Egypt Foiled Plot to Assassinate Morsi
Egyptian security forces raided the home of a man who planned to assassinate Egyptian President Mohammed Morsi during his visit to Alexandria last Friday, the Egyptian newspaper Al Ahram reported Tuesday.
The motive for the attempted murder of the Muslim Brotherhood president is not yet known.
Police arrested the suspect and confiscated ammunition, explosives, maps of Morsi’s route during a visit, and communications and eavesdropping equipment.
The murder of Morsi would send shock waves throughout the region and probably spark a resumption of the violence that has plagued Egypt since the Arab Spring rebellions last year that resulted in the ouster and later the arrest of Egyptian President Hosni Mubarak.

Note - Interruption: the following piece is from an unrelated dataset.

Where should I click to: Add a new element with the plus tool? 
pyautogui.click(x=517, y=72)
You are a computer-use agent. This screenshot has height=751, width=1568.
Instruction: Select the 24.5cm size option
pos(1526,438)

The Islamic parties of the Salafists and the Muslim Brotherhood won a solid majority in ensuing elections to the parliament, and Morsi won the Muslim Brotherhood bid for presidency.
The first months of his regime have been marked by a continuation of the brute force exercised by the police under Mubarak and the temporary military regime.
Police on Sunday assaulted disabled citizens as they sat in their wheelchairs during a protest Sunday to demand benefits they said are being denied despite guarantees by law.
The Cairo-based Nadim Centre for the Rehabilitation of Torture Victims recently reported 34 cases of death, 88 cases of torture, and seven cases of sexual assault by Egyptian police during Morsi's first 100 days in office, according to Al Ahram.
Many of the deaths were the result of the use of live fire by police trying to disperse demonstrations. Torture and abuse as well as the kidnapping of at least eight political activists were also recorded.
Dr. Magda Adly, director of El-Nadim Center, told the newspaper he believes police torture tactics have not changed since the days of Mubarak.
"On the contrary, there is a retaliation attitude used by the police while torturing activists. However, authorities continue to deny any torture is being used," said Adly. “[There is] no difference between the Brotherhood's Freedom and Justice Party and Mubarak's ruling National Democratic Party."